The Mariners’ Museum and Park was recently notified by our third-party database provider, Blackbaud, that they were subject to a recent ransomware attack. After discovering the attack in May 2020, Blackbaud’s Cyber Security team worked with independent forensics experts and law enforcement to successfully stop the ransomware attack.
Although a copy of our database backup was part of this incident, the file the cybercriminal removed a copy of did not contain any sensitive information like credit card numbers. Access to our files was limited to a section of our database that contained names, contact information, and donation dates and amounts. The Museum does not collect or store social security numbers, identification numbers, banking information, or any personal information as defined by Virginia Code § 18.2-186.6(B).
Once again, any credit card information that you may have shared with us by mail, phone or on our giving page to process your generous donations and/or memberships was not affected during this ransomware cyberattack.

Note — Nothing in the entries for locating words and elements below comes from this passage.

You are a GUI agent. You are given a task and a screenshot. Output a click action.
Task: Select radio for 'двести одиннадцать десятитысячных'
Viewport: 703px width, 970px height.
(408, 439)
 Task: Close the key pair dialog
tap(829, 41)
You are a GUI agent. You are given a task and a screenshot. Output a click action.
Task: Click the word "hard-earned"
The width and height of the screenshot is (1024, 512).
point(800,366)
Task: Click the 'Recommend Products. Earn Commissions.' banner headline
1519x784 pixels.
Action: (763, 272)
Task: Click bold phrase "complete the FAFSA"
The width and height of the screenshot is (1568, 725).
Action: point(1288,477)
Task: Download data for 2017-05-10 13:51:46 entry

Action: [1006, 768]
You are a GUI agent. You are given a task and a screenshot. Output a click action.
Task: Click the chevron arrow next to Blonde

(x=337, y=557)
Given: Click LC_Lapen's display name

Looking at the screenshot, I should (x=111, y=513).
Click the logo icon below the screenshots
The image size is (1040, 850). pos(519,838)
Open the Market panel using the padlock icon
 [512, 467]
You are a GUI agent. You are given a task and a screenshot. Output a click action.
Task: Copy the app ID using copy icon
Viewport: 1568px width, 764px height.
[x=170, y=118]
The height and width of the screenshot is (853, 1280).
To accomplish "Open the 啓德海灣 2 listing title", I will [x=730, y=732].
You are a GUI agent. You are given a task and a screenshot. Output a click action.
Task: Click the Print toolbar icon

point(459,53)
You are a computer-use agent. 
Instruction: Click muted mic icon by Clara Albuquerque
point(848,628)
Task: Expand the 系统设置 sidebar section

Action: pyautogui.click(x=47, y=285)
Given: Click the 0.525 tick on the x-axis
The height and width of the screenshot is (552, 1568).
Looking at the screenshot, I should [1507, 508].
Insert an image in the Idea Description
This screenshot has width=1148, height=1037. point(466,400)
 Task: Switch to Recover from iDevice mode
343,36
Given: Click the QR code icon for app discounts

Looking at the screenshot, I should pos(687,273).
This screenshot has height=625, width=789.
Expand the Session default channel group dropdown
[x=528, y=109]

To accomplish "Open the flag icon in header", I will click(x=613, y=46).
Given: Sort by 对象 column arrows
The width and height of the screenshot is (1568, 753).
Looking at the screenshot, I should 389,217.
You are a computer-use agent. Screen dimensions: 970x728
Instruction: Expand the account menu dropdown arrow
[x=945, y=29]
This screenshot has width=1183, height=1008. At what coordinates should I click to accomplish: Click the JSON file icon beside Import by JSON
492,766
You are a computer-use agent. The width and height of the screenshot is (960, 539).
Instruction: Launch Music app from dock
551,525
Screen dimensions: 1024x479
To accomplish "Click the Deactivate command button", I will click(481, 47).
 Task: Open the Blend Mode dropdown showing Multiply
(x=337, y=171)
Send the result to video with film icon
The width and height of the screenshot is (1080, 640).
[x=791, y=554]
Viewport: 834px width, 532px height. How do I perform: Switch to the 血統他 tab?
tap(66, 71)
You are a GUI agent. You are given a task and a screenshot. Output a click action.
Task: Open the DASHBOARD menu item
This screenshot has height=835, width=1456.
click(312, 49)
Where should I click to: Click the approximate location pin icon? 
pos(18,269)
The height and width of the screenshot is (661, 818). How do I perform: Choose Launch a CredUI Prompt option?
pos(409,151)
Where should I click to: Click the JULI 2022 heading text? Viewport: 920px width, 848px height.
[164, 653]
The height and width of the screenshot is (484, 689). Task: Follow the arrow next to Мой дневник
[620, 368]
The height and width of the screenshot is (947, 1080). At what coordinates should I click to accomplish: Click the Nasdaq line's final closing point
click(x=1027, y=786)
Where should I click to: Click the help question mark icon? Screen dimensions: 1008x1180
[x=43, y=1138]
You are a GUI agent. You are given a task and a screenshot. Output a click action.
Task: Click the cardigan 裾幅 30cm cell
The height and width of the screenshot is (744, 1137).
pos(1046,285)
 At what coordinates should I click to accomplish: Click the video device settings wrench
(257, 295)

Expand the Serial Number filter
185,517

Because protecting customers’ data is Blackbaud’s top priority, they paid the cybercriminal’s demand with confirmation that the copy the criminal removed had been destroyed. Based on the nature of the incident, their research, and third party (including law enforcement) investigation, Blackbaud has no reason to believe that any data went beyond the cybercriminal, was or will be misused or disseminated. You can read more about Blackbaud’s Cyber Security practices and next steps following this incident here.
If you have any questions or concerns, please feel free to contact Luisa A. Vázquez-López, director of individual philanthropy at lvazquez@MarinersMuseum.org or (757) 591-7705.
Because we are committed to protecting all of the information that you share with us, we felt it best to be transparent and tell you about this incident. We sincerely regret any inconvenience or concern caused by this incident. We will continue to stay vigilant and monitor Blackbaud’s response to ensure the continued safety of our data and the privacy of our constituents.